>>
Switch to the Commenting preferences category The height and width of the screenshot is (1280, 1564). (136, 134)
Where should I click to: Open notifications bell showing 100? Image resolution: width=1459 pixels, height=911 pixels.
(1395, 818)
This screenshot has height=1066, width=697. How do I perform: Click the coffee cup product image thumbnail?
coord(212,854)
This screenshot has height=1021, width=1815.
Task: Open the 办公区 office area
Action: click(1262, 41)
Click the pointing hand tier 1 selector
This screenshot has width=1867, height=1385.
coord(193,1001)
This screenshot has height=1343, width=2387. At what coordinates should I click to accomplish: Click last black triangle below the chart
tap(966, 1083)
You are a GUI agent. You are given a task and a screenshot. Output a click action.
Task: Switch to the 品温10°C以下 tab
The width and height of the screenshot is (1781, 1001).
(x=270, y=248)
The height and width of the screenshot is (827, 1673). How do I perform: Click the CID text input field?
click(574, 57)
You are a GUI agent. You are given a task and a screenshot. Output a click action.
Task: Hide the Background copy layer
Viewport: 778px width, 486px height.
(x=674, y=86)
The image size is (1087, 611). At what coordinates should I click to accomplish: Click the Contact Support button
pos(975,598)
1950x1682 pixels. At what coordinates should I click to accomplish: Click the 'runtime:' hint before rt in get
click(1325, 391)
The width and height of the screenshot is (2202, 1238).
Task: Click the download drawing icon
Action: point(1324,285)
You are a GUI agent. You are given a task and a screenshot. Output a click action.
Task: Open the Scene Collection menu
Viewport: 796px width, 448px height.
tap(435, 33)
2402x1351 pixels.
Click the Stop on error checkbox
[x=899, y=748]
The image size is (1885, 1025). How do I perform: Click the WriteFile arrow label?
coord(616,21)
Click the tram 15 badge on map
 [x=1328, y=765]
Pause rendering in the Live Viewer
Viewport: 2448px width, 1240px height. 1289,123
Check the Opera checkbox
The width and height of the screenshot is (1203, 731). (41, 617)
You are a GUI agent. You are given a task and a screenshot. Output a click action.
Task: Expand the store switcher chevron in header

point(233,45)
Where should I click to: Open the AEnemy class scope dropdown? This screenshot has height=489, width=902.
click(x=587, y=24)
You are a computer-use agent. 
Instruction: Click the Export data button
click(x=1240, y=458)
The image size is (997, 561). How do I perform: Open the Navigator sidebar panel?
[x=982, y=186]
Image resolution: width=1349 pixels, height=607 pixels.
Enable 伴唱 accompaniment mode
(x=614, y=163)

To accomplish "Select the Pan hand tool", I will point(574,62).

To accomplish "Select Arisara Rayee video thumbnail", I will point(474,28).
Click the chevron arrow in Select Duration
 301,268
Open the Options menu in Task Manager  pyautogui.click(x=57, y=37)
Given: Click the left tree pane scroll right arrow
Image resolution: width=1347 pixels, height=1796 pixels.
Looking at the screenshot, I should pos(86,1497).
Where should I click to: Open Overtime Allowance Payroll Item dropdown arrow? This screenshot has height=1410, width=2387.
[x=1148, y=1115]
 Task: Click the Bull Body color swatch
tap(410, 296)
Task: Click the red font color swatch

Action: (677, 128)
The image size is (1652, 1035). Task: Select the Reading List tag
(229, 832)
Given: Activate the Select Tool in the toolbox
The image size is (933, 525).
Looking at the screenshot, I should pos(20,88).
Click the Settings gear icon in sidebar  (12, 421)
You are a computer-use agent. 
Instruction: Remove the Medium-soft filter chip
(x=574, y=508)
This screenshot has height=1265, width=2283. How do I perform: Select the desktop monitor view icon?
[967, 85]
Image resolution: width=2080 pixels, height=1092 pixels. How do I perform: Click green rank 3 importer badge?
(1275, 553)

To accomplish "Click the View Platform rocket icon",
<<
Prompt: Take every line in the preceding listing that contains "will" and copy it.

Written answer:
To accomplish "Select the Pan hand tool", I will point(574,62).
To accomplish "Select Arisara Rayee video thumbnail", I will point(474,28).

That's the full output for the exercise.